Three weeks before the reunion, I had my gall bladder removed along with a hernia repair.  I was down 15 pounds, which would have been a blessing for some, but not in my case.  In just a few weeks I went from being in the best shape of my life to the same scrawny body I had in high school.  It was a chore to find clothes that didn’t hang off me.  Everybody wants to look at these things, whether it’s been 10 years or 70. 

Yes, I was a little self-conscious beforehand about being the only visually-impaired one there.  But, that's almost always the case and I'm finally coming to terms with it.  Besides, most of the others have to use reading glasses these days.  I guess that makes me a trendsetter.

I had a good time.  People walked up and spoke to me, so it didn’t matter that I couldn’t see across the room.  I said, “You actually remember me?” about a dozen times.  The usual response was, “Of course I do.”

When I said that to Ziva, followed by, “I was such a nobody,” she looked me in the eye and said, “Everybody is somebody.”  This from one of the cool, tall, pretty chicks back in high school who I didn’t really know back then.  I had approached her wanting to connect with a fellow writer.
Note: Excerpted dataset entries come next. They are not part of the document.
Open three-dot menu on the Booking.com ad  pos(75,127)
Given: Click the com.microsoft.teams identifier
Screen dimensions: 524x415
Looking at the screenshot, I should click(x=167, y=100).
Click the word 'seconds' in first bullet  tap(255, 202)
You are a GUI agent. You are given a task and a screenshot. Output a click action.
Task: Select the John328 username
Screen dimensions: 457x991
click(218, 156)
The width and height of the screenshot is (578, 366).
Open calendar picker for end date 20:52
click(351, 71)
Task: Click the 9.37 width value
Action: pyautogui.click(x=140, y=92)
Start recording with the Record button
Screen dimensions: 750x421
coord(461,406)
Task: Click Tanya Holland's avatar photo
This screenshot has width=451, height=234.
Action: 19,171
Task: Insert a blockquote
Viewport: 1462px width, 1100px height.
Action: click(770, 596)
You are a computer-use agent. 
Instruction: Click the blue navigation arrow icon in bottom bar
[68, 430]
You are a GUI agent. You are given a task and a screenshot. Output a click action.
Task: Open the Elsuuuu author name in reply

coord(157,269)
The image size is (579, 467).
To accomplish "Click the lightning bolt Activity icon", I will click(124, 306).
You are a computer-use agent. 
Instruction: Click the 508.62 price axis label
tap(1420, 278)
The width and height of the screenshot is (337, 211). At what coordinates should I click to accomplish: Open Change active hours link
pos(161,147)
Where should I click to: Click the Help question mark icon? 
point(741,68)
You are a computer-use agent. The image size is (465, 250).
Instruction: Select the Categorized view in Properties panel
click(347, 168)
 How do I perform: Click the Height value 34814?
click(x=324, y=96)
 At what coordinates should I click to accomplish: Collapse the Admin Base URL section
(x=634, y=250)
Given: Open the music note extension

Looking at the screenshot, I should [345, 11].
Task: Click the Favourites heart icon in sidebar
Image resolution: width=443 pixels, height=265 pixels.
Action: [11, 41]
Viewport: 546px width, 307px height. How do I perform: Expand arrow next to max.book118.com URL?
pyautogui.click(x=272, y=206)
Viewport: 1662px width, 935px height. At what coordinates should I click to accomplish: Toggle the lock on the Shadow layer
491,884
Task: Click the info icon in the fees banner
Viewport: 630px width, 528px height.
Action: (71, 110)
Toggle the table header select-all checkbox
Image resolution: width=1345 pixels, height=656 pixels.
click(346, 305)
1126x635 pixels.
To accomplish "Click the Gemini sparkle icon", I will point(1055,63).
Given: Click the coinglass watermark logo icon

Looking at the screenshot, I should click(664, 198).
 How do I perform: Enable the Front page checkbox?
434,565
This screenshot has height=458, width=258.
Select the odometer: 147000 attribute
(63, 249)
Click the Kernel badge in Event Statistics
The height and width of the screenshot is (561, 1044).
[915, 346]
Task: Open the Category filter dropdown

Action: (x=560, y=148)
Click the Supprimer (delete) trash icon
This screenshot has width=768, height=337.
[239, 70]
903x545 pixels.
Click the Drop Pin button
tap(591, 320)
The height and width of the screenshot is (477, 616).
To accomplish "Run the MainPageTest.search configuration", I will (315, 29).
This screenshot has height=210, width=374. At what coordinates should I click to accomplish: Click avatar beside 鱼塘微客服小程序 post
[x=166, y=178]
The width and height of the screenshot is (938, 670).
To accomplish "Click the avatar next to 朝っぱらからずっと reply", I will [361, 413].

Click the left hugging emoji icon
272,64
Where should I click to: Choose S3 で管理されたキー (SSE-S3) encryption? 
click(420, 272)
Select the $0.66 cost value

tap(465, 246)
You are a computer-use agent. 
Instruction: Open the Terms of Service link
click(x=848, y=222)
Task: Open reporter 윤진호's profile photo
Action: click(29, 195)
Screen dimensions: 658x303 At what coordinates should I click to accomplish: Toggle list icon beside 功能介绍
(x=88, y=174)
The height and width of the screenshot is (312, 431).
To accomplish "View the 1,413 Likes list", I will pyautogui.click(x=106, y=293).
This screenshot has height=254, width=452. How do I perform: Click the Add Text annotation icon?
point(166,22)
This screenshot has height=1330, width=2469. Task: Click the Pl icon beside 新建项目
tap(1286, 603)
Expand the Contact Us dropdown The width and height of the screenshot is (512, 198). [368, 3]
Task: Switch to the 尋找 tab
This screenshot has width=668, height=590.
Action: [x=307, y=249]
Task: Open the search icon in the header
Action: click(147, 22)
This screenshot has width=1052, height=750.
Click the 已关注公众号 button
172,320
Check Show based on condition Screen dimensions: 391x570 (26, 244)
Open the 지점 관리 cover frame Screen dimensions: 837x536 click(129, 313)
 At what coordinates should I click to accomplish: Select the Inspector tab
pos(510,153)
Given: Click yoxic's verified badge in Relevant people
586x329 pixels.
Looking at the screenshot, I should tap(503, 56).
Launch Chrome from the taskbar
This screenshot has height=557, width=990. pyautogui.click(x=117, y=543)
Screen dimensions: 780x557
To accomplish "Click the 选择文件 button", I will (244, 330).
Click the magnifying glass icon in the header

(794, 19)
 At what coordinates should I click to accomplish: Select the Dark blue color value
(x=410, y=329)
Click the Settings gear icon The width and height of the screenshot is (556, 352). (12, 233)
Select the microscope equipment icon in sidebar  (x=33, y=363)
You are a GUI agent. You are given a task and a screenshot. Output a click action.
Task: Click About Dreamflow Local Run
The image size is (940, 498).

The next thing I knew, I was having a great time with her, Jinger, and Lisa (more cool, pretty girls who were at the reunion) on Dickson Street.  I expected to see old friends that night, but never expected to make new ones of people I hadn’t known back then.

Since then, I’ve done a little revising on the history book in my head.  I already knew that sometime since 1982, I had become somebody.  It turns out you don’t have to be a standout to be somebody and more people notice you than you think.

Now I stand out without really trying and not for the reasons I would have chosen.  Now I’m somebody because of that.  But it turns out I was somebody all along.